--- EXCERPTED PASSAGE ---
Chris: The majority of the federal pension is going to be taxed because the majority of the pension is either the growth on all of that money that the employee contributed to CSRS or FERS, or the agency’s contribution to the CSRS or FERS program on behalf of that employee and all of its growth, and all of those are taxable. When employees think like, “Oh gosh, I already paid the tax when it came in so when that pension comes back to me, it’s tax free.” That is really wrong and it’s kind of an eye opener when we have to explain that in the workshops, so that people can have a realistic view of what that’s really going to look like with respect to their pension.
Chris: Now when OPM gets to the end of the year, we know that every January, that’s when all the tax forms come out. And the form that OPM is going to use to tell the retiree what portion of their pension was taxable and what wasn’t for the prior year, that form is called a 1099-R. Okay, so OPM’s going to do all those calculations for the retiree, but my suggestion to all of the federal retirees out there is to consider the entire pension taxable. Make sure that you’re withholding enough, do not go on this belief that more of the pension is going to be tax-free than it actually is. You do not want to be surprised with a tax bill in retirement. If you think it’s bad while you’re working to get a big tax bill, it’s even worse when you’re retired. So again, that’s the federal level. Let’s go to the state level. Things get a little bit more complicated here because, of course, we have 50 different states. Now there are some retiree-friendly states. In fact, there are nine of that don’t tax anyone’s pension. And then there are nine other states that specifically don’t tax CSRS and FERS pensions because they’ve made a special rule.
--- DATA LINES ---
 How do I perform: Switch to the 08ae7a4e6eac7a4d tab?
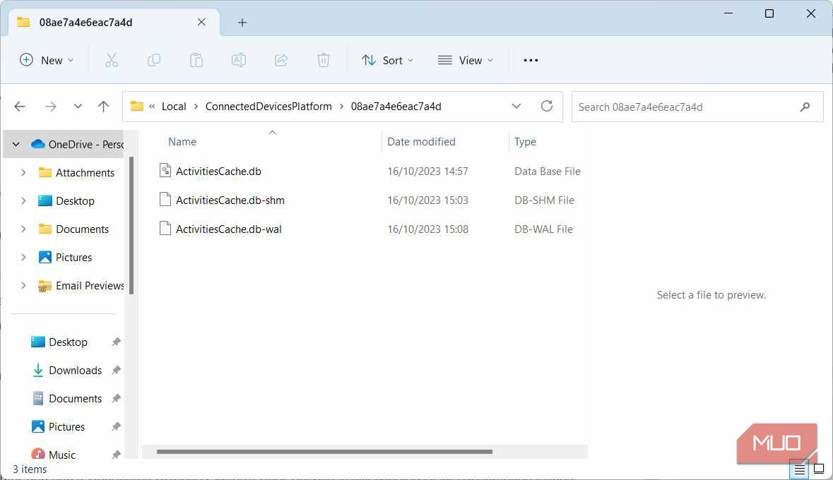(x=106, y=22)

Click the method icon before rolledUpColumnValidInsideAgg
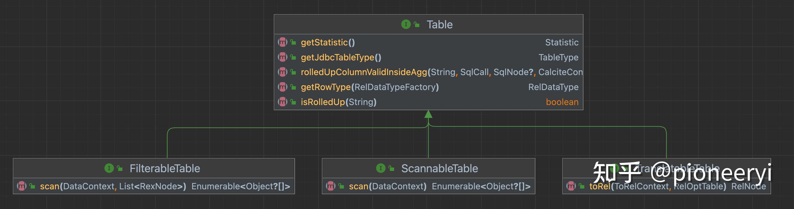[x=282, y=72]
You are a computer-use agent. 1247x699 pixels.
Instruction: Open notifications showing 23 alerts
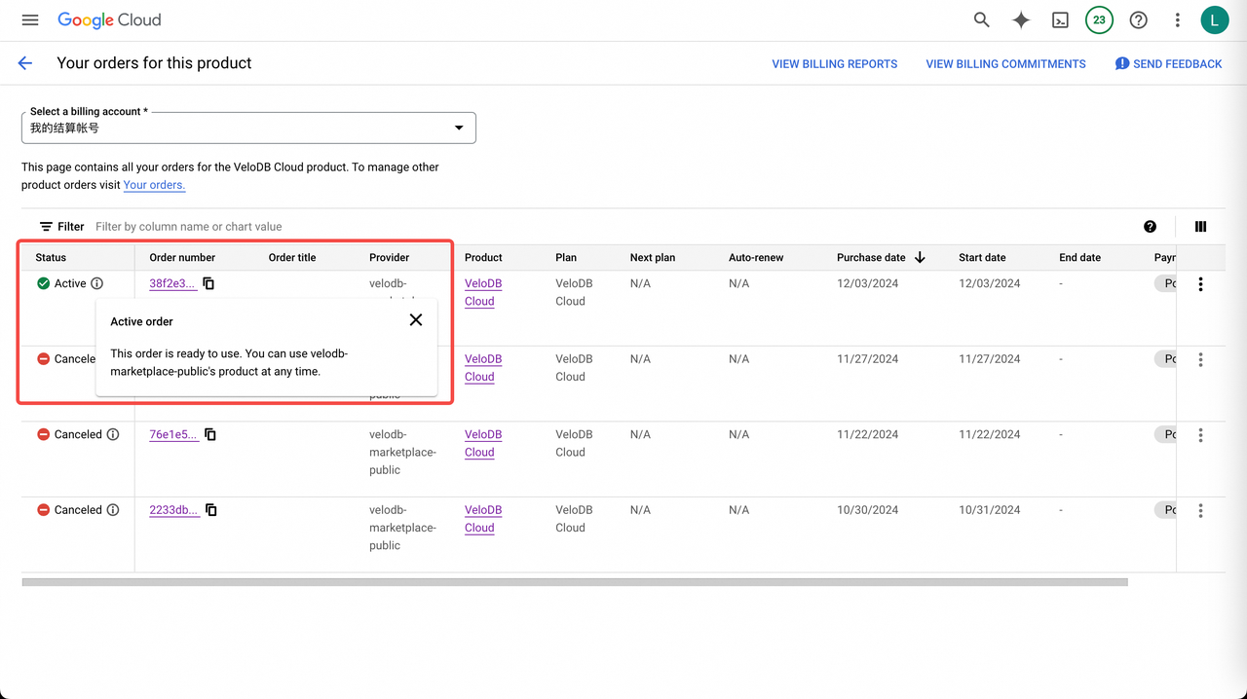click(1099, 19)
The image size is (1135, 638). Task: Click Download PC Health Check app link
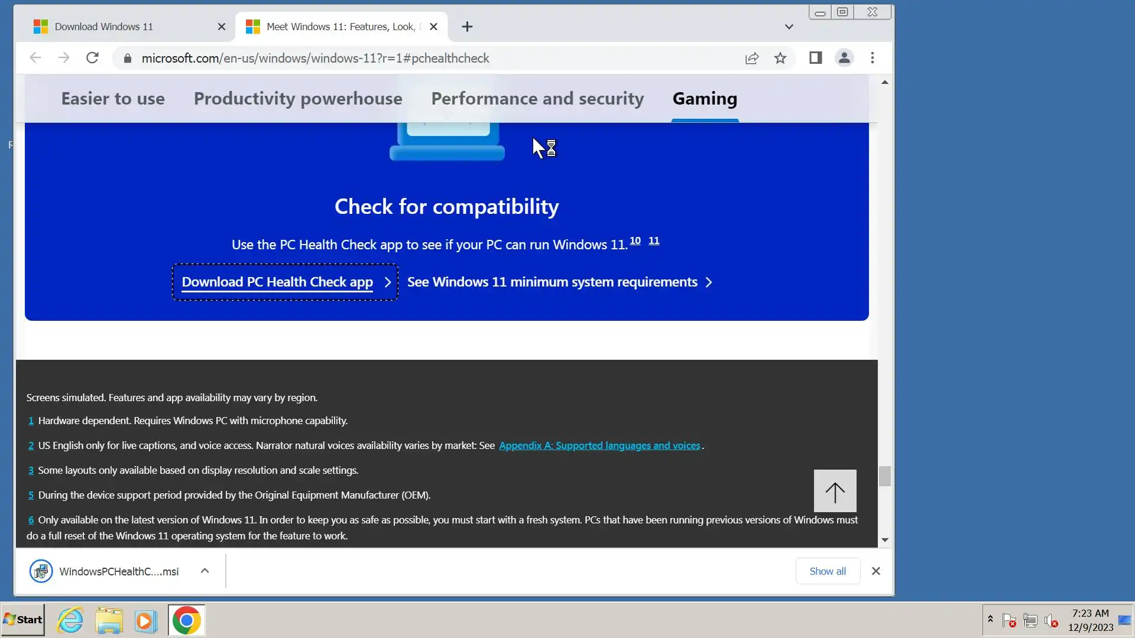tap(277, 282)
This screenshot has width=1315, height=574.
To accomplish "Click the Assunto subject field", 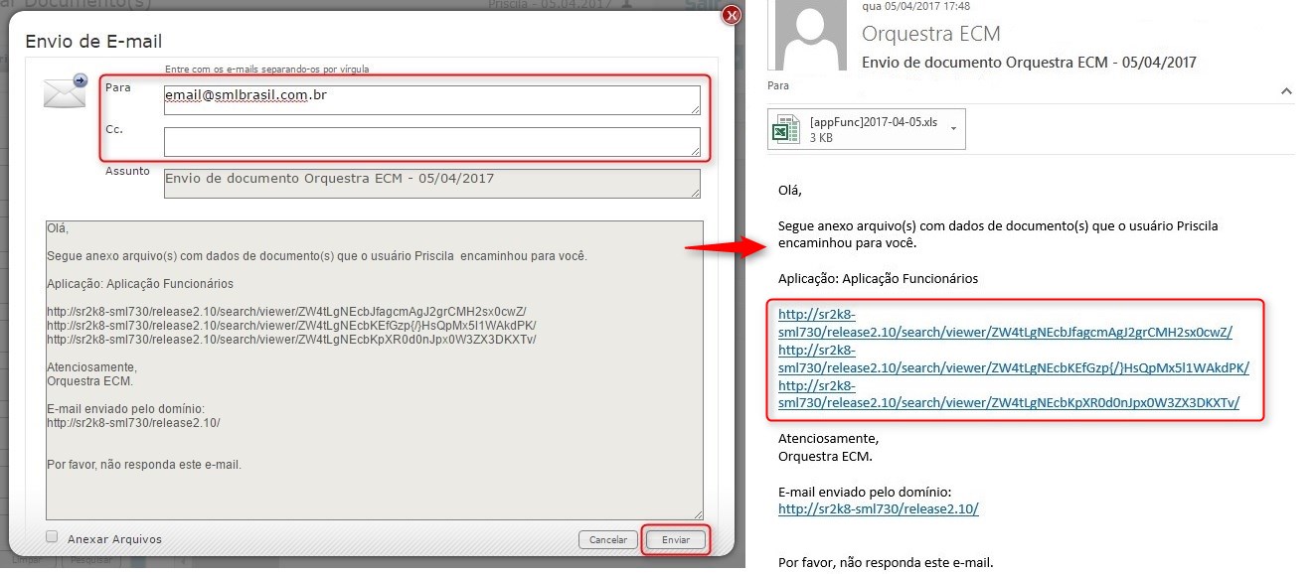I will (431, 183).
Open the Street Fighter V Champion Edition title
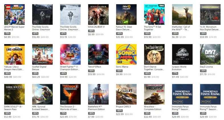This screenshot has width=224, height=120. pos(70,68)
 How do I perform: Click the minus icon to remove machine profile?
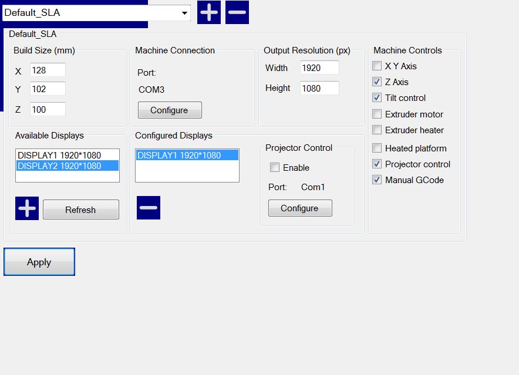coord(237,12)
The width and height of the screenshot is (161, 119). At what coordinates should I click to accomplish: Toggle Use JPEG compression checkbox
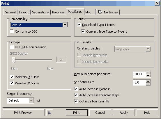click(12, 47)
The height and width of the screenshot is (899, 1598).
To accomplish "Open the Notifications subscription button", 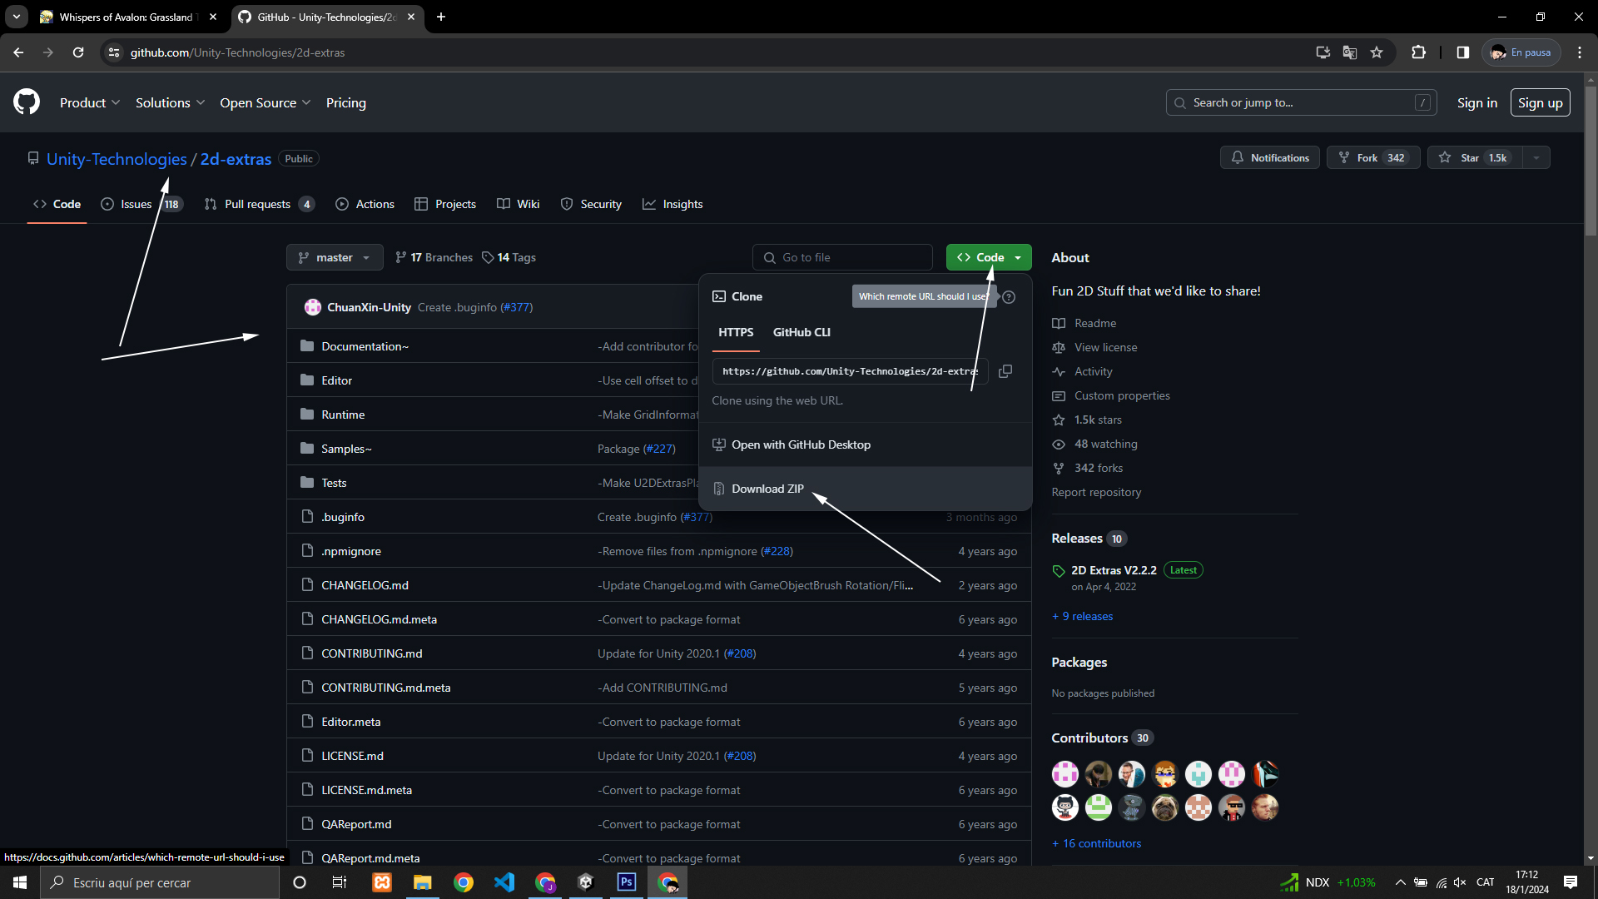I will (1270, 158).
---
REQUEST = In the pension tax passage, what form does OPM use to tell retirees how much of their pension was taxable the prior year? The material comes from a separate source.

ANSWER TO THE EXERCISE = A 1099-R.